# Getting Started with Bible Text Analysis

## Welcome! 👋

This notebook will teach you the basics of data analysis using the Bible as our text dataset. Don't worry if you're new to data science - we'll go step by step!

### What You'll Learn:
1. How to load and read text data
2. Basic text analysis (word counts, frequencies)
3. Data visualization (charts and graphs)
4. Simple statistical analysis

### Let's Get Started! 🚀

## Step 1: Import Libraries

Libraries are pre-written code that help us do complex tasks easily. Think of them as tools in a toolbox.

In [None]:
# pandas: for working with data tables
import pandas as pd

# matplotlib & seaborn: for creating charts and graphs
import matplotlib.pyplot as plt
import seaborn as sns

# For text analysis
from collections import Counter
import re

# Make graphs look nice
plt.style.use('seaborn-v0_8')
sns.set_palette("husl")

print("✅ Libraries loaded successfully!")
print("Ready to analyze the Bible text! 📖")

## Step 2: Load the Bible Text

Let's read the Bible text file that's already in your data folder.

In [None]:
# Read the Bible text file
with open('../data/raw/kjv_bible.txt', 'r', encoding='utf-8') as file:
    bible_text = file.read()

# Let's see how much text we have
print(f"Total characters: {len(bible_text):,}")
print(f"\nFirst 500 characters:")
print(bible_text[:500])

## Step 3: Basic Text Analysis

### Let's count words!

We'll split the text into individual words and count them.

In [None]:
# Convert to lowercase and split into words
words = bible_text.lower().split()

# Remove punctuation from words
words_clean = [re.sub(r'[^a-z]', '', word) for word in words if re.sub(r'[^a-z]', '', word)]
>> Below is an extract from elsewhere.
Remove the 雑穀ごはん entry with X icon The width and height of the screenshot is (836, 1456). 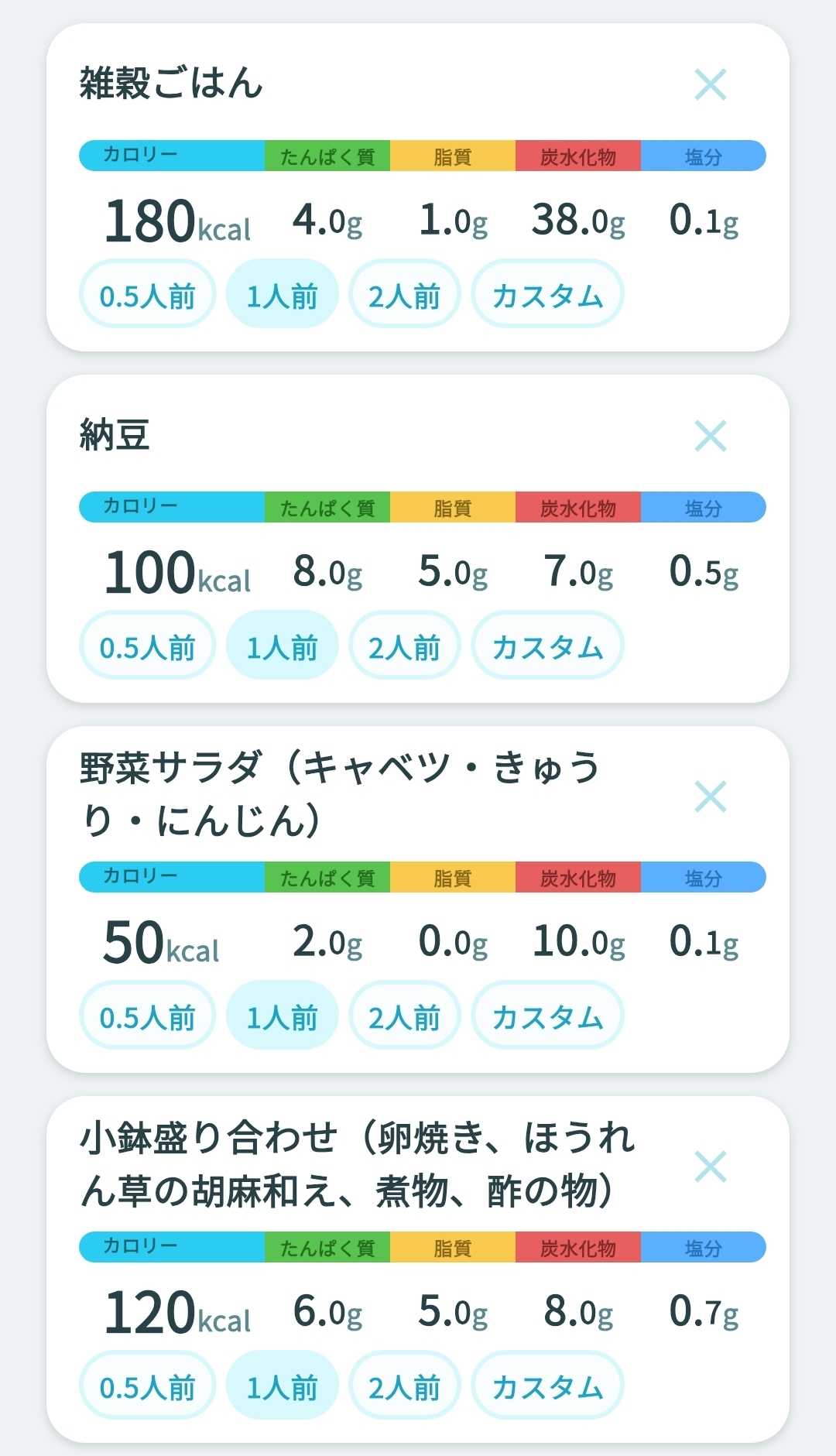coord(710,84)

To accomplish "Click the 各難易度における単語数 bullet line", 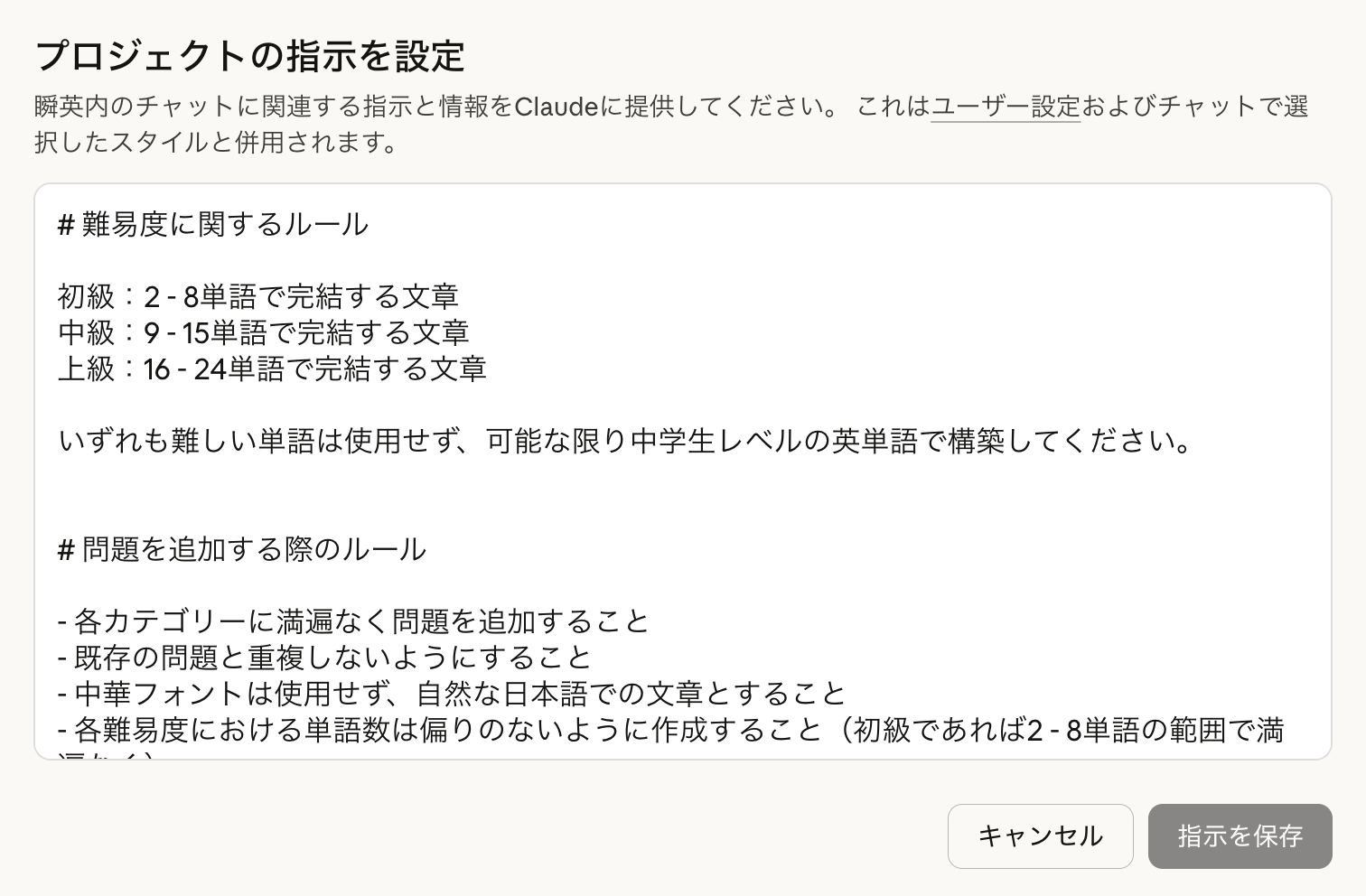I will (669, 730).
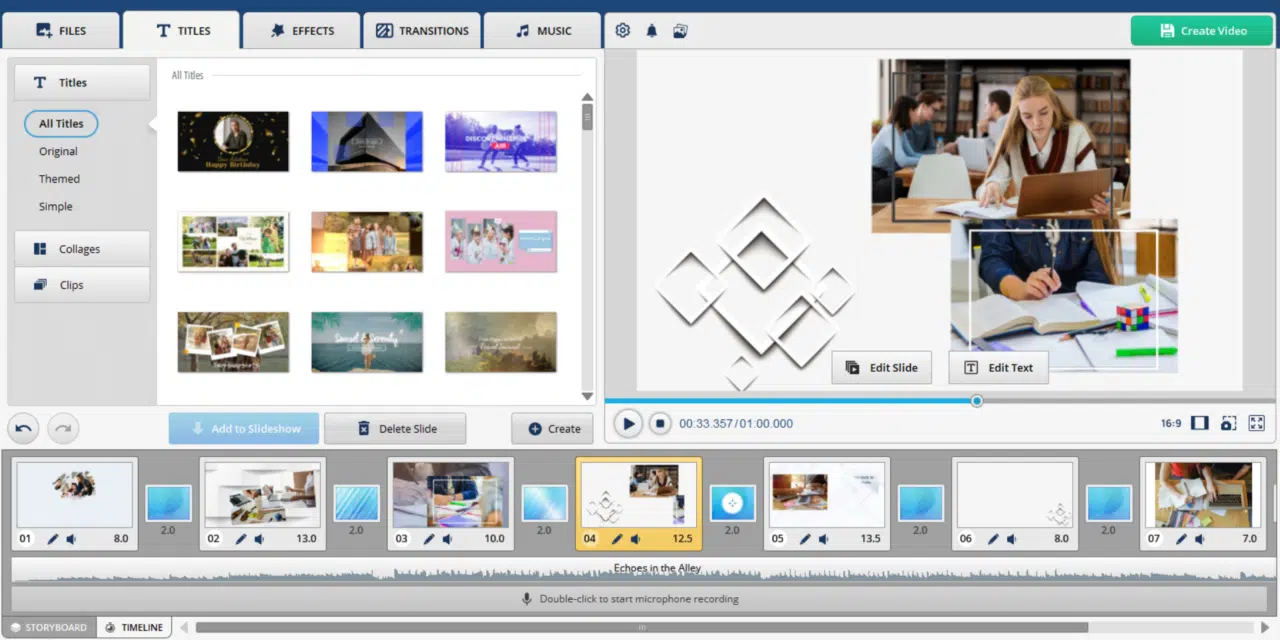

print(f"Total words in the Bible: {len(words_clean):,}")
print(f"\nFirst 20 words: {words_clean[:20]}")

## Step 4: Find the Most Common Words

Let's discover which words appear most frequently in the Bible!

In [None]:
# Count word frequencies
word_counts = Counter(words_clean)

# Get the 20 most common words
most_common = word_counts.most_common(20)

print("Top 20 Most Frequent Words in the Bible:\n")
for rank, (word, count) in enumerate(most_common, 1):
    print(f"{rank:2d}. '{word}' appears {count:,} times")

## Step 5: Create Your First Visualization! 📊

Let's make a bar chart showing the most common words.

In [None]:
# Get top 15 words (excluding very common words like 'the', 'and', etc.)
# These are called "stop words"
stop_words = {'the', 'and', 'of', 'to', 'a', 'in', 'that', 'he', 'is', 'for', 'it', 'with', 'as', 'his', 'i', 'was', 'be', 'they', 'him'}
meaningful_words = [(word, count) for word, count in word_counts.most_common(50) if word not in stop_words][:15]

# Prepare data for plotting
words_list = [word for word, count in meaningful_words]
counts_list = [count for word, count in meaningful_words]

# Create the bar chart
plt.figure(figsize=(12, 6))
plt.bar(words_list, counts_list, color='steelblue')
plt.xlabel('Words', fontsize=12)
plt.ylabel('Frequency', fontsize=12)
plt.title('Top 15 Most Frequent Meaningful Words in the Bible', fontsize=14, fontweight='bold')
plt.xticks(rotation=45, ha='right')
plt.tight_layout()
plt.show()

print("📊 Your first data visualization is complete!")

## Step 6: Analyze Word Lengths

How long are the words in the Bible on average?

In [None]:
# Calculate word lengths
word_lengths = [len(word) for word in words_clean]

# Calculate statistics
average_length = sum(word_lengths) / len(word_lengths)
shortest_word = min(word_lengths)
longest_word = max(word_lengths)

print(f"Word Length Statistics:")
print(f"  Average word length: {average_length:.2f} letters")
print(f"  Shortest word: {shortest_word} letter(s)")
print(f"  Longest word: {longest_word} letters")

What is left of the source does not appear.